Masking: Quadruple (Participant, Care Provider, Investigator, Outcomes Assessor)
Primary Purpose: Treatment
Official Title: A Phase 3b, 42-day, Randomized, Double-Blind, Placebo Controlled, Parallel Group Study to Evaluate the Safety and Tolerability of Nebulized Revefenacin and Nebulized Formoterol Fumarate (PERFOROMIST®) Administered in Sequence and as a Combined Solution in Subjects With Chronic Obstructive Pulmonary Disease
Actual Study Start Date : May 31, 2018
Actual Primary Completion Date : September 25, 2018
Actual Study Completion Date : September 25, 2018

Resource links provided by the National Library of Medicine

MedlinePlus related topics: COPD Lung Diseases

Arm Intervention/treatment
Experimental: Period 1: Revefenacin + Formoterol (Sequential)
Days 1 to 21: Revefenacin and formoterol will be sequentially administered in the morning. Formoterol will be administered again in the evening.
Drug: Revefenacin
Revefenacin is administered via a nebulizer.
Other Name: TD-4208

Drug: Formoterol
Administered sequentially in both revefenacin and placebo arms using a nebulizer.

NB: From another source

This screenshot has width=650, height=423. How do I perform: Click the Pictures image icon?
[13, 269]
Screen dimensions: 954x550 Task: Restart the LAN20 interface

Experimental: Period 2: Revefenacin + Formoterol (Combo Solution)
Days 22 to 42: After a 21 day period, the participants from the Revefenacin + Formoterol (Sequential) Arm will be dosed for 21 days with a combination of revefenacin and formoterol administered as a combined solution. Formoterol will be administered again in the evening.
Drug: Revefenacin
Revefenacin is administered via a nebulizer.
Other Name: TD-4208

Drug: Formoterol
Administered sequentially in both revefenacin and placebo arms using a nebulizer.

Placebo Comparator: Period 1: Placebo + Formoterol (Sequential)
Days 1 to 21: Placebo versions of revefenacin and formoterol will be sequentially administered in the morning. Formoterol will be administered again in the evening.
Drug: Placebo
Placebo version of Revefenacin is administered via a nebulizer.

Drug: Formoterol
Administered sequentially in both revefenacin and placebo arms using a nebulizer.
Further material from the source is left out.